Minister Harris announces SFI Frontiers for the Future Programme for TU Dublin Projects
On Tuesday, 30 May, Minister for Further and Higher Education, Research, Innovation and Science, Simon Harris, TD, announced Science Foundation Ireland’s Frontiers for the Future Programme funding for two TU Dublin projects.
Minister Harris commented on the programme: “These awards, supported under the SFI Frontiers for the Future programme, will enable research ideas to contribute new knowledge, solving problems faced by our society, while also providing a continuum of support from early career to established researchers, thus growing and retaining top talent in Ireland. The SFI Frontiers for the Future programme takes important steps to address gender imbalance and to provide support and opportunity for emerging investigators who are returning to their research after a period of leave.”
The TU Dublin projects that received funding are:
Green Chemistry Biocatalysis (GENESIS)
Green Chemistry Biocatalysis (GENESIS) is a collaboration between the Applied Enzymology Group (Prof. Gary Henehan, Dr Gemma Kinsella, Dr Barry Ryan) at TU Dublin and a group led by Dr Kieran Nolan at the School of Chemical Sciences at Dublin City University.
Green Chemistry Biocatalysis is a rapidly growing field, and recent biotechnology advances allow the tailoring and stabilization of biocatalysts so that using enzymes in manufacturing has become a realizable goal. Recently, this laboratory discovered highly stable glucosidases and lipases for bioprocessing. This proposal builds on these advances bringing together; (i) Biocatalysis in non-conventional media, (ii) robust enzymes (iii) Flow Chemistry platforms, to generate useful materials, therapeutics and fine chemicals. This combined approach is unique. Flow Chemistry allows for the scaling of novel processes without certain drawbacks (mass transfer, thermal transfer etc.). This work will seed a centre of Biocatalysis expertise to underpin an emerging bio-based economy.
Raman spectroscopy for monitoring of oral pre-malignant lesions for improved prognosis and management
This project is a collaboration between Prof. Fiona Lyng and Dr Isha Behl of the RESC laboratory in the FOCAS Research Institute, with the Dublin Dental University Hospital (Dr Claire Healy, Dr Sheila Galvin), University Hospital Antwerp (Prof Senada Koljenović) and D Y Patil University (Dr Atul Deshmukh).

++++++

TASKS TO COMPLETE:
1. In the funding announcement, which school at Dublin City University is home to the group led by Dr Kieran Nolan?
2. Return the passage of the funding announcement between "Minister Harris announces" and "TU Dublin projects.", inclusive, copied exactly.
Use only the funding announcement above as your source.

Pixel coordinate grounding data:
++++++

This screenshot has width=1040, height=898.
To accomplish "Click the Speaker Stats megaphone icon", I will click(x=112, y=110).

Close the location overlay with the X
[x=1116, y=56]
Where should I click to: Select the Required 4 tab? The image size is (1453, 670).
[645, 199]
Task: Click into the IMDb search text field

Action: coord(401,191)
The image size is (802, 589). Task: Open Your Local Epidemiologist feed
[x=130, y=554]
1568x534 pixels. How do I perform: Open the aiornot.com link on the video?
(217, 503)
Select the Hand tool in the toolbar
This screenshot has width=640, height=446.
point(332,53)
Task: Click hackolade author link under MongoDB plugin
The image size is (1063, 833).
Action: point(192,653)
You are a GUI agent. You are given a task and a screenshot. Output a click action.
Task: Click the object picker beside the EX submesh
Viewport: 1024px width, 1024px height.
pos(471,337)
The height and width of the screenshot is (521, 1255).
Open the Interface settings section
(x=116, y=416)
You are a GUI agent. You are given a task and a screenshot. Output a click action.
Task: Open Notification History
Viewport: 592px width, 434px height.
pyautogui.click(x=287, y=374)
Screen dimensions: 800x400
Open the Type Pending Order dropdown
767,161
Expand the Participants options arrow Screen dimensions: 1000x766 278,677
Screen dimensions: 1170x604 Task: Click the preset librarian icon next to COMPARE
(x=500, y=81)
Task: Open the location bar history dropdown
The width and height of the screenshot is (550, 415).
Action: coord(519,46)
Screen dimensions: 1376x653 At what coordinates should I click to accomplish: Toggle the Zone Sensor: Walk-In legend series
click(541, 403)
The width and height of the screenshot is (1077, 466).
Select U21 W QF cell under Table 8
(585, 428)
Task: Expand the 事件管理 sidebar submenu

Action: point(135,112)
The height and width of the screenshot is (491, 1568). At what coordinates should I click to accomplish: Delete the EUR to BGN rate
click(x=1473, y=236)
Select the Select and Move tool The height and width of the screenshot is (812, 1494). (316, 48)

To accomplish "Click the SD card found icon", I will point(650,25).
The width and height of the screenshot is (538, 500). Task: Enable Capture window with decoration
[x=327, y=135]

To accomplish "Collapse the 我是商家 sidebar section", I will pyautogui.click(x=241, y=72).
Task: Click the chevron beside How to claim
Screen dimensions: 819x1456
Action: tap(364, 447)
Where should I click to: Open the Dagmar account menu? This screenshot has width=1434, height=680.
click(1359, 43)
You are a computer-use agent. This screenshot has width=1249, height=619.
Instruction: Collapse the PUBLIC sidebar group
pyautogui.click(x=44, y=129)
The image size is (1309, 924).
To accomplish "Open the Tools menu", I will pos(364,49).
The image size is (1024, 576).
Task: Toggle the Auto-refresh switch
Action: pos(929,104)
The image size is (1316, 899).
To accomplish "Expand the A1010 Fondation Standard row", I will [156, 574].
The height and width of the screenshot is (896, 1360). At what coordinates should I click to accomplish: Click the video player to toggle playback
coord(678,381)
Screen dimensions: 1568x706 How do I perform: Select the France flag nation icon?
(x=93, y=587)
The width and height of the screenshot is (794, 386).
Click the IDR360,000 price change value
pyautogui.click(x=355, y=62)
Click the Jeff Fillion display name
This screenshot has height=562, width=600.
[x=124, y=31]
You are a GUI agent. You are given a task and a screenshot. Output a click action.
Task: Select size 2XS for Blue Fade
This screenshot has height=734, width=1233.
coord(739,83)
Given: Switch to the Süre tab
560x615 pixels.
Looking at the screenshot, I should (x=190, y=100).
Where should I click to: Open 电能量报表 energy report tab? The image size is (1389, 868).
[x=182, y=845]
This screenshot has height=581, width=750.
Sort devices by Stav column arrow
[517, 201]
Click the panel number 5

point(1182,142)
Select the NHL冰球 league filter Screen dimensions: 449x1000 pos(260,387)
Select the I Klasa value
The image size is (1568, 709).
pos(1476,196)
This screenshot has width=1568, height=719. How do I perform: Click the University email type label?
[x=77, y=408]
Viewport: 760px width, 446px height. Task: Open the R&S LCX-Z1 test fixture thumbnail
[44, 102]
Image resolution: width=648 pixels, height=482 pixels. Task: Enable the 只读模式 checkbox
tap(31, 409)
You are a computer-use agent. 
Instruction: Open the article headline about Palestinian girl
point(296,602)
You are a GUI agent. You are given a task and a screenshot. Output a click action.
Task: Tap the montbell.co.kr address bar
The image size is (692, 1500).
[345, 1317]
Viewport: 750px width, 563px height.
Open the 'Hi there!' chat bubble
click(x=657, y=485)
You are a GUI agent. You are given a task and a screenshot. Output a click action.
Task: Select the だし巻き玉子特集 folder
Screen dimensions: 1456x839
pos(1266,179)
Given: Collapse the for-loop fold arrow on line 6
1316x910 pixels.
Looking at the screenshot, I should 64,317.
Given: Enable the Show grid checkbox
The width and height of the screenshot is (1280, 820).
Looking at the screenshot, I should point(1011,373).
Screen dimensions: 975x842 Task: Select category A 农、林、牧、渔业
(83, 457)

++++++

TASK-BY-TASK SOLUTIONS:
1. The School of Chemical Sciences.

2.
Minister Harris announces SFI Frontiers for the Future Programme for TU Dublin Projects
On Tuesday, 30 May, Minister for Further and Higher Education, Research, Innovation and Science, Simon Harris, TD, announced Science Foundation Ireland’s Frontiers for the Future Programme funding for two TU Dublin projects.